Карл покорно вставал и принимался за работу.
— Ты знаешь, что тебе нужно за неделю сплести три корзины? — Голос Бабетты звучал почти недружелюбно, она была недовольна Карлом в последние дни. Он ей не нравился: все время думал о чем-то, лоб его испещрили морщины, и морщины эти непрерывно шевелились. Он почти не разговаривал. Так у него всегда начиналось, и она убедилась, что в эту пору лучше всего обходиться с ним построже. Недавно она заметила, как он оттачивал лезвие старого перочинного ножа, который разыскал где-то. Лезвие было острым как бритва, когда ей удалось незаметно стянуть у него нож.
— Да, я знаю, Бабетта! — буркнул Карл и достал трубку, собираясь ее набить.
— И что ты все куришь! — рассердилась Бабетта. — Один только расход и вред для твоих нервов. Не удивительно, что нервы у тебя становятся все хуже и хуже!
Карл послушно отложил трубку и взялся за прутья. Спустя немного Бабетта подошла к нему и сказала:
— Ну, Карл, теперь ты с чистой совестью можешь выкурить трубочку.
Но Карл лишь проворчал что-то; лицо его было мрачно, курить ему уже расхотелось. Бабетте стало стыдно за свою строгость, она была огорчена.

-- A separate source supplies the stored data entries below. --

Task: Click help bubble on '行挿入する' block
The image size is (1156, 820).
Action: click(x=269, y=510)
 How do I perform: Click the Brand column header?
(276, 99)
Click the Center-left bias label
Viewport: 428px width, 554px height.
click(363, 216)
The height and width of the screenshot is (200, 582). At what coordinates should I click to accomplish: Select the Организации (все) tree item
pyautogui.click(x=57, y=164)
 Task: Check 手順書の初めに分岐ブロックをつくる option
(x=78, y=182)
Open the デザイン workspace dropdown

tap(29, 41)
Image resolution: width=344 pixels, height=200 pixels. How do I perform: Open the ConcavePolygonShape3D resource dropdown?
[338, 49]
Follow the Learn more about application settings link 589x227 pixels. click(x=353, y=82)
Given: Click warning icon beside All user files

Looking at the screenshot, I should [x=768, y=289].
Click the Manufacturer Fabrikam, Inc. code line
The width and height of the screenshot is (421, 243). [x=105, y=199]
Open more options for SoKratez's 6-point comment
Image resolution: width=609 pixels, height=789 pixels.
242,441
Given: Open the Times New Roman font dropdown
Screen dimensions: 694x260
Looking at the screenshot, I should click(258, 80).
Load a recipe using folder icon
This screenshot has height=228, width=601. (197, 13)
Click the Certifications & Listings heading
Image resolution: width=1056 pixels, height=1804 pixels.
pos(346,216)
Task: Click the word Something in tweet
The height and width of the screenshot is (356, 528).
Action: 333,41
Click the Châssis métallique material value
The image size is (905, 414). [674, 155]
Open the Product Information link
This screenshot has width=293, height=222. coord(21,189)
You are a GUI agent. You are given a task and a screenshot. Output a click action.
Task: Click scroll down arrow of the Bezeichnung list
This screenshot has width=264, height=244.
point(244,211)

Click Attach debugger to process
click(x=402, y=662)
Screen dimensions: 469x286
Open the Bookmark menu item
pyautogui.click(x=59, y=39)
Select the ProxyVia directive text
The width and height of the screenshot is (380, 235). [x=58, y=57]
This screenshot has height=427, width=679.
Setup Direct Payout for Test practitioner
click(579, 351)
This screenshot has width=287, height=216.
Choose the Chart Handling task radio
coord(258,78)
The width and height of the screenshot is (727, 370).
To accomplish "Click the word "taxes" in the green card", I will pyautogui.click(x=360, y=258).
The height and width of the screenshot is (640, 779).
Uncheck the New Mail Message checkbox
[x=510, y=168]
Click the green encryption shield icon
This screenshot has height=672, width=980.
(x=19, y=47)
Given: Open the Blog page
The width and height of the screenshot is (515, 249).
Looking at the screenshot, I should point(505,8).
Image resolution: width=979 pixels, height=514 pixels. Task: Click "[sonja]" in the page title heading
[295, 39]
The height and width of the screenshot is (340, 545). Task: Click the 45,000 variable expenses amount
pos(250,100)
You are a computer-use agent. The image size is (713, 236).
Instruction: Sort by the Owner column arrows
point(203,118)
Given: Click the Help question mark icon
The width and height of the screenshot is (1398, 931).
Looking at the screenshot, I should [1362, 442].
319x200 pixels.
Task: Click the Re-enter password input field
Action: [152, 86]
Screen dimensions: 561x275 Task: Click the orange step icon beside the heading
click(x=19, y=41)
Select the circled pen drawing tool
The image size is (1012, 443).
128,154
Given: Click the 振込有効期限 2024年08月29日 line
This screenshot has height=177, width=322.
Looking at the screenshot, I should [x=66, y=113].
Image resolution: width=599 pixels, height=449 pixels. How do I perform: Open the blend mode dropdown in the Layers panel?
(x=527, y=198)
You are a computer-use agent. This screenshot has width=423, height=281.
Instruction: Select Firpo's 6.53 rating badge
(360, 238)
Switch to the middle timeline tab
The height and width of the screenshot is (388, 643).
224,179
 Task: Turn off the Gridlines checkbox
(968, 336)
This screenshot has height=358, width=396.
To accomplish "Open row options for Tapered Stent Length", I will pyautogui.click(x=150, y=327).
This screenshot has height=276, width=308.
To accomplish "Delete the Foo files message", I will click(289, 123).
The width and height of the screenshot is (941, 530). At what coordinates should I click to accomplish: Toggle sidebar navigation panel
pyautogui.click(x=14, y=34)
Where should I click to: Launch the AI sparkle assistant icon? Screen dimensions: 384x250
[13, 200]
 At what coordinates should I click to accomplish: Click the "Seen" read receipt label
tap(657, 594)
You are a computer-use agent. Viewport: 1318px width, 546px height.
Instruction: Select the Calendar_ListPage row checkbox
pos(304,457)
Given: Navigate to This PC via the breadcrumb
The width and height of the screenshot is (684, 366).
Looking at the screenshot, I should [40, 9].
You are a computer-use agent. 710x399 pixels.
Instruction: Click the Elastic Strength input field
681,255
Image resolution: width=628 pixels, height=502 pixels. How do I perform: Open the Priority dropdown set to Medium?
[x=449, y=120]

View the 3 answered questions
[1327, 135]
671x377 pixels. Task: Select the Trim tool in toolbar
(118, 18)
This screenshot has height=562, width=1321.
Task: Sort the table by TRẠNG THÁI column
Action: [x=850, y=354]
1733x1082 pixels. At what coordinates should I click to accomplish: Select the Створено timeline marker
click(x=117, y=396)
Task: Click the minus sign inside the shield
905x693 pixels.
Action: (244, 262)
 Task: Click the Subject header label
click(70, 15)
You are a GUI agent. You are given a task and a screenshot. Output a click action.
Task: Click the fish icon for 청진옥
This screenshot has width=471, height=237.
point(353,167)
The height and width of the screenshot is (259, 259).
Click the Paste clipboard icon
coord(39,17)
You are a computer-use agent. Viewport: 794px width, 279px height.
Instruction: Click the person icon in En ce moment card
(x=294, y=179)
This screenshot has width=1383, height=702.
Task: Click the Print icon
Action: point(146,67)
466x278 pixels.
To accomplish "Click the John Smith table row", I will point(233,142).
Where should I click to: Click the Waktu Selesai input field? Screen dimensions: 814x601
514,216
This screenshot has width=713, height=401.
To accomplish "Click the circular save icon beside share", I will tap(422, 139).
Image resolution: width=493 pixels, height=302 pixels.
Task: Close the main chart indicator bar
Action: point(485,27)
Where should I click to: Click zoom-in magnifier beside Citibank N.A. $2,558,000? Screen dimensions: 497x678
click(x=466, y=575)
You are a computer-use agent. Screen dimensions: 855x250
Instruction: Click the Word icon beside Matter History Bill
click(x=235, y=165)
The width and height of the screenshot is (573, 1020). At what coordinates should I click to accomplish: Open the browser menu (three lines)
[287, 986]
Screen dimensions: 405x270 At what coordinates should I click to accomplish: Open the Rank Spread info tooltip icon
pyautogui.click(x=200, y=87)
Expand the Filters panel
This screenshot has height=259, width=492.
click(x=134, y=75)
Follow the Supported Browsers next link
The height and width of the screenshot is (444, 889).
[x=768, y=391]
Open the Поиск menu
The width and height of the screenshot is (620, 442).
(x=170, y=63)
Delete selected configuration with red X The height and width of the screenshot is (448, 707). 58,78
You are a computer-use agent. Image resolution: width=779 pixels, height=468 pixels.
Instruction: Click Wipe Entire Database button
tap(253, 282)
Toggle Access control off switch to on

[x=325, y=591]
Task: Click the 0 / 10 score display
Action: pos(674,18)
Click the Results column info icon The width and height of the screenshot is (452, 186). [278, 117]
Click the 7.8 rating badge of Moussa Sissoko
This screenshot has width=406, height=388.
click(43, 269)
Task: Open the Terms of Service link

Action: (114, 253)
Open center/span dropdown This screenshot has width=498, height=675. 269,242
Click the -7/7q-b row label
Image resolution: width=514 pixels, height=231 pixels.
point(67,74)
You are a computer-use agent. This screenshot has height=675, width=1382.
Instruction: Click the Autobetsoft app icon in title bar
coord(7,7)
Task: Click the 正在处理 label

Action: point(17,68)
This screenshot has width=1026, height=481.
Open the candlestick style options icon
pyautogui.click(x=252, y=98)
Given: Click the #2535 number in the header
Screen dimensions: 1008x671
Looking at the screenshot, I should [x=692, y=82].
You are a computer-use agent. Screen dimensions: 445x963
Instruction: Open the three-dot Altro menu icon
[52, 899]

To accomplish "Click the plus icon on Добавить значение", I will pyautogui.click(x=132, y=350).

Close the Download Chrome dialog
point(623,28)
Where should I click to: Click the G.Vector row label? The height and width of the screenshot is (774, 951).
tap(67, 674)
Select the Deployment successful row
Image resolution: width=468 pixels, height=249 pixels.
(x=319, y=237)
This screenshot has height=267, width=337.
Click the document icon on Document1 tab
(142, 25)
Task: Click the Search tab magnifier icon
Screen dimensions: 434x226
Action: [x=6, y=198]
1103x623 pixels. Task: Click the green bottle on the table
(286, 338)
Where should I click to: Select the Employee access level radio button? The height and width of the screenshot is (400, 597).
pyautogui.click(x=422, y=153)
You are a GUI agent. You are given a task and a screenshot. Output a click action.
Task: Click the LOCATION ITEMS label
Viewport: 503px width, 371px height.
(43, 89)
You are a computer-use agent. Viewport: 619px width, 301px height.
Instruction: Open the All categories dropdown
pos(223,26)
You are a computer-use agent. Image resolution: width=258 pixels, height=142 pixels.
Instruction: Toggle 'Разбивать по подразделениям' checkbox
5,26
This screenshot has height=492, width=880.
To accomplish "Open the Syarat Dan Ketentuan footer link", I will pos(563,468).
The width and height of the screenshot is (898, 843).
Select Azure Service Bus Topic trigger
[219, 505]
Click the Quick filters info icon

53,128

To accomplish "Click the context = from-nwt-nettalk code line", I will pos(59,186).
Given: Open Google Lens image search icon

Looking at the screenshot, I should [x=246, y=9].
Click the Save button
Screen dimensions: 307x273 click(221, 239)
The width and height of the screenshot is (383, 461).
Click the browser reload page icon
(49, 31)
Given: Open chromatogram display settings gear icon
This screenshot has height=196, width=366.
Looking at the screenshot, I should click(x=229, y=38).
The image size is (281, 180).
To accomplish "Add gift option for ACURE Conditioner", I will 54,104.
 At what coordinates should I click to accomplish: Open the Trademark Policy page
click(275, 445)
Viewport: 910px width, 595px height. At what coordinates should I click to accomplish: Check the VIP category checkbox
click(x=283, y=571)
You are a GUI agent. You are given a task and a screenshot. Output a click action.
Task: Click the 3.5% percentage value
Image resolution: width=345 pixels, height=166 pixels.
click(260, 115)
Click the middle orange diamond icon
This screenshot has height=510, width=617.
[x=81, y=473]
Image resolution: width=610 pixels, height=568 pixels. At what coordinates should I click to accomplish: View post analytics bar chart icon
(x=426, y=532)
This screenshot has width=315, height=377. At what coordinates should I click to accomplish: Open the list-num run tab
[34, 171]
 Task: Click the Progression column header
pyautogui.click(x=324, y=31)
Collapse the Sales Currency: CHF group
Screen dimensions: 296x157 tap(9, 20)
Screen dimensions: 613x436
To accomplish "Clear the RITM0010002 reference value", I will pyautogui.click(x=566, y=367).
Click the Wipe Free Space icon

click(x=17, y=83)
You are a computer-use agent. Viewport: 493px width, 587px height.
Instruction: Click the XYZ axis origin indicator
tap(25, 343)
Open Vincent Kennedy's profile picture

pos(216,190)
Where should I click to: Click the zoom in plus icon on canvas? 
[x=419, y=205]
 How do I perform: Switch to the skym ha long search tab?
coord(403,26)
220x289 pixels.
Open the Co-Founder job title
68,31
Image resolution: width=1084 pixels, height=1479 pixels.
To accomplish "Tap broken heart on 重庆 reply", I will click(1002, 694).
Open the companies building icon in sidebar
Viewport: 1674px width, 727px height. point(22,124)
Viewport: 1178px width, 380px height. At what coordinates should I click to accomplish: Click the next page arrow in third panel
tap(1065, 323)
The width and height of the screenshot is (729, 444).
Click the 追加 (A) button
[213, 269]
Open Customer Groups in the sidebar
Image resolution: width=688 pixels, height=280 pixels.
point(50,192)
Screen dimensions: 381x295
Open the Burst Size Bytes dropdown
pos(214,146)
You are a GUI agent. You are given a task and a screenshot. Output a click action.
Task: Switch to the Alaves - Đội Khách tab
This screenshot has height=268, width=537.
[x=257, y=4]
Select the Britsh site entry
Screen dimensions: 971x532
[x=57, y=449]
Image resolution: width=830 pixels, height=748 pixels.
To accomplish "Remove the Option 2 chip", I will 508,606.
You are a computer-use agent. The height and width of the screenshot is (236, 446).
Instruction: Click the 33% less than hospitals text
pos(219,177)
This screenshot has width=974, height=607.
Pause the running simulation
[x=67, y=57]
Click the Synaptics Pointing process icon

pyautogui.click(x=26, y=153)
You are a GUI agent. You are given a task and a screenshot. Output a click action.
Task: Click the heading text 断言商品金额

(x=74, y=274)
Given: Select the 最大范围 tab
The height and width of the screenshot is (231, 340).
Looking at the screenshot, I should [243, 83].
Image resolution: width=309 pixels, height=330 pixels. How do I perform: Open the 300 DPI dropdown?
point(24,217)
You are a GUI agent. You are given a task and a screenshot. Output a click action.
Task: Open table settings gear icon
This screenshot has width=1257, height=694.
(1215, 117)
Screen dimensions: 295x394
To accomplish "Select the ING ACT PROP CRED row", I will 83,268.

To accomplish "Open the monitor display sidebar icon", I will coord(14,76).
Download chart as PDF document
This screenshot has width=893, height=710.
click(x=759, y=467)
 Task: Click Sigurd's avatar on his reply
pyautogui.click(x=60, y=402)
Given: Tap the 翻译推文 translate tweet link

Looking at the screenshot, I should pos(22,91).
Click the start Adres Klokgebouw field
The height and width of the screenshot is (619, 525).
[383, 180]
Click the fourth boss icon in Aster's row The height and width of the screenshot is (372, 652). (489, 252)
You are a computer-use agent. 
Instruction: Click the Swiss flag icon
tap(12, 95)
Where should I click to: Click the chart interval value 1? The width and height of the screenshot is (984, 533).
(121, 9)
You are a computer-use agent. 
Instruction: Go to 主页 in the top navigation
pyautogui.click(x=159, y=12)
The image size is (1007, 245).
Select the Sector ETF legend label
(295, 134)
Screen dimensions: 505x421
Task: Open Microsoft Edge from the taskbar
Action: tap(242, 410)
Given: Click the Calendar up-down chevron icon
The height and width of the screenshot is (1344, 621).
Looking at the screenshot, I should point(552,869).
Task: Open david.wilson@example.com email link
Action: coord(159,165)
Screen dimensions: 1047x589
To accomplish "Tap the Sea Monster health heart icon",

— Подумаешь, уж и слова ему не скажи! Я ведь о твоем же здоровье забочусь, а ты обижаешься!
Теперь Бабетта говорила с ним почти нежным голосом; она сказала, что скоро они пойдут вместе в город, чтобы продать то, что он наработал за зиму. Тогда Карл купит себе новую трубку и табаку в придачу, но только не такого скверного, какой он курит сейчас. От этого табака такая вонь, что даже Ведьма выдержать не может, а ведь у собаки нос не особенно нежный.
— Да, да! — ответил Карл и кивнул. Его лицо так странно исказилось, что Бабетта испугалась и замолчала.
Карл опять захандрил, думала она; за ним надо следить в оба. Какая жалость — такой силач, и к тому же человек с таким добрым сердцем! Ему едва исполнилось тридцать лет, а волосы у него начали седеть, на лоб Свисала совершенно белая прядь. Жаль его прямо до слез, люди добрые!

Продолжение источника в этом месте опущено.